CANTATA

October 7th 2022- January 15th 2023

The artwork presented in Cantata explores movement and patterns by means of paintings, mixed media, digital prints, videography, photography, and dance. “Cantata”, a painting by artist Norman Lewis, was the inspiration for the choreographed dance seen in the video. Light enhances movement throughout the video as fleeting moments are captured to create a visual display of lines and form. Other artists were inspired by the Bwa Nwantantay Plank Mask of West Africa stirring visual interpretations of musical compositions to explore line and rhythmic patterns, combining traditional mixed media drawings with collage. A reimagining of common everyday objects into abstract sculptures gives a new life rich with color and texture. Some artists seek to highlight subtle tonal shifts with repeating shapes to produce a lyrical quality while others design bold lines and patterns with immense energy like a dancer in motion.

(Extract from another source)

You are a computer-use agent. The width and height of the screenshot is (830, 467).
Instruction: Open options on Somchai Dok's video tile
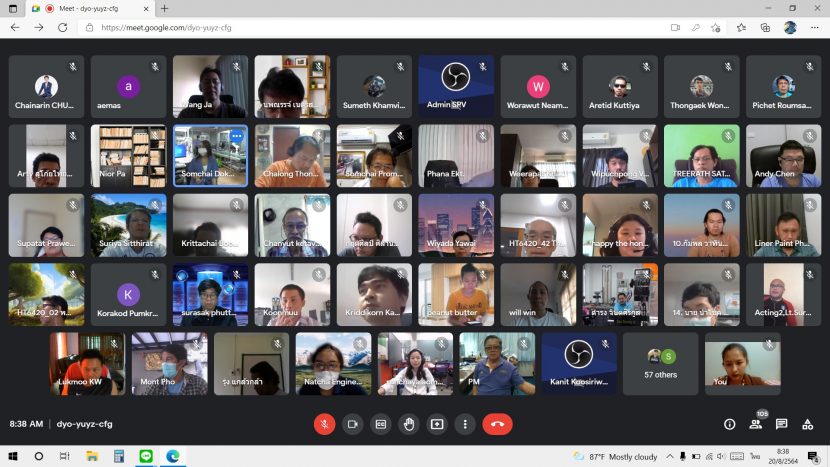[236, 136]
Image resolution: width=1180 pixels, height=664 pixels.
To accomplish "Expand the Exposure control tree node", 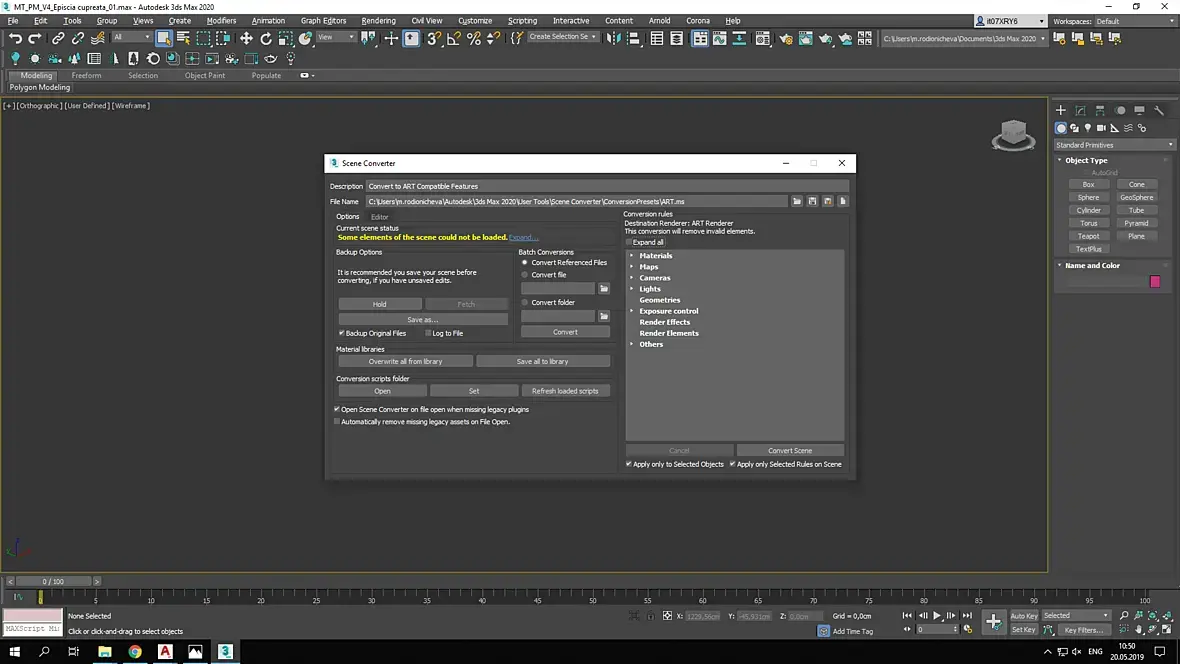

This group show  includes artists Kevin Harris, Susan Byrnes, Cedric Michael Cox, Tess Cortes, and Rodney Veal and featuring a contemporary dance performance by Brianna Rhodes.

 

Kevin Harris

Like Norman Lewis’s Cantata, also included in the of the Dayton Art Institute’s collection, Improvs and Fugues are visual interpretations of musical compositions. Like improvisational music, Improvs begin as spontaneously generated line drawings then developed by echoing, counterpointing and otherwise exploring the line’s journey. Fugues digitally combine stylus drawings with traditional mixed media drawings and collages to form multilayered, interwoven compositions.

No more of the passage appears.